目前认为PTCH1基因是一种肿瘤抑制基因,NBCCS及其相关肿瘤的散发形式可能发生PTCH1基因的突变。我们课题组的系列研究[9-11]和国内外其他研究[12,13]均证实:PTCH1突变不仅频发于NBCCS相关性KCOT,散发的KCOT也可发生PTCH1突变。目前的研究表明,并非所有的KCOT均发生了PTCH1基因的突变,这提示了在KCOT发病机制中,PTCH1基因的失活可能还存在除突变之外还存在其他途径或机制。
1.1.1 PTCH1基因突变 研究表明,NBCCS相关肿瘤及其散发形式视网膜母细胞瘤、基底细胞癌、成神经管细胞瘤等均可发生PTCH1基因突变[14,15,16,17]。对16例综合征相关KCOT和34例散发KCOT进行PTCH1基因的突变检测,分别在14例(87.5%)NBCCS相关KCOT和10例(29.4%)散发性KCOT中检测到26处突变位点(2处突变,c.2619C>A和c.1247C>G发生了两次),其中10处发生移码突变,2处为无义突变,7处错义突变,4处框内插入/缺失,还有3例发生于外显子和内含子接头的突变导致mRNA异常剪切。

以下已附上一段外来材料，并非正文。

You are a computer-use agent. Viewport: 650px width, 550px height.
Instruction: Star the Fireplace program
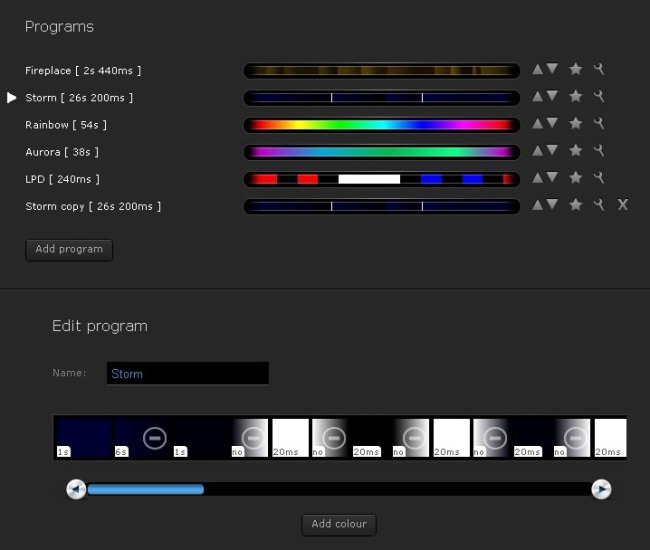[x=575, y=70]
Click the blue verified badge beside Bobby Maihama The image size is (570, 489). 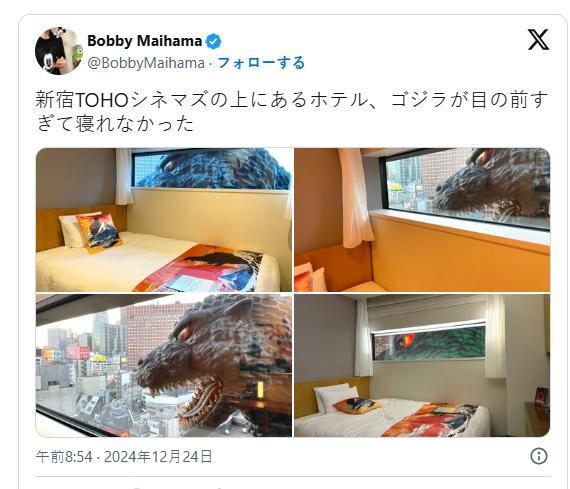tap(213, 41)
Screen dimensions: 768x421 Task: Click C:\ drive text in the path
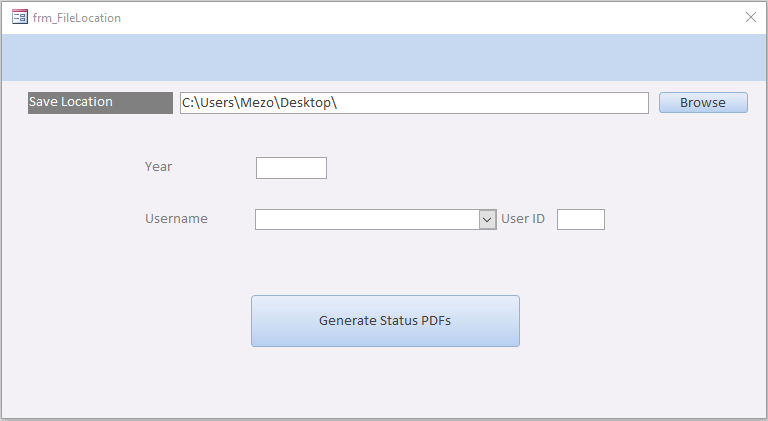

大部分PTCH1突变(13/26)可导致patched蛋白的提前截断。9/26发生于与hedgehog配体结合相关的两个大的细胞外环上。另一个相对高发的突变位点(5/26)在固醇感受域(sterol-sensing domain,SSD),该功能域在进化上高度保守[18],但功能不明。这些结果结合国内外的研究成果提示:PTCH1基因突变所导致的异常可能与KCOT的发病紧密相关。
1.1.2 PTCH1基因与二次打击理论 肿瘤形成过程包括多个不连续的进程,这些进程可能与特定基因所累积的突变相关。1971年Knudson通过对48例儿童视网膜母细胞瘤发病率进行了回顾性的统计学分析后才提出了“二次打击”理论[19]。该理论认为视网膜母细胞瘤的发生是两次突变的结果。对于双侧患病的家族性患者来讲,第一次基因突变发生于生殖系水平,第二次突变则发生于出生后的体细胞水平;对于单侧患病的散发性视网膜母细胞瘤患者而言,患者往往携带两处体细胞水平的突变。这一现象说明视网膜母细胞瘤的发生是由两次突变事件造成的——即散发肿瘤中的两次体细胞突变,家族性肿瘤中一次体细胞和一次生殖系水平突变。随后,视网膜母细胞瘤的致病基因RB1被克隆,同时发现在肿瘤组织中,RB1两条等位基因由于突变而全部失活[20]。这一观点的提出引发了新的癌症基因分类,癌症相关基因被分为原癌基因和抑癌基因两大类。
Knudson关于肿瘤抑制基因的“二次打击”理论认为[19,21],肿瘤的发生发展需要抑制基因发生两次“打击”事件,才可使该基因的两条等位基因完全破坏,导致基因失活。随着表观遗传学的发展,目前认为造成肿瘤抑制基因的“二次打击”的事件可以为一条等位基因的突变及另一条等位基因的突变、LOH或过甲基化。NBCCS及其相关散发肿瘤的发生被认为是遵循PTCH1的“二次打击”理论的[22,23],即综合征相关的BCCs和KCOTs可能起源于含有遗传性的“第一次打击”的前体细胞,仅需要一次体细胞突变即可引起PTCH1基因的纯合失活,进而引起肿瘤的发生。而KCOT散发形式的发生则需要体细胞水平的两次打击或突变,其中一次可表现为等位基因缺失或启动子的过甲基化。然而目前关于PTCH1基因失活是否遵循经典的“二次打击”模式研究较少,有学者认为PTCH1基因的一次突变打击即可发生肿瘤,即单倍体剂量不足因素。所以目前关于KCOT的发生到底需要一处、两处还是更多PTCH1基因的失活尚无定论;或者并不能用一种统一的模式来解释KCOT的发生。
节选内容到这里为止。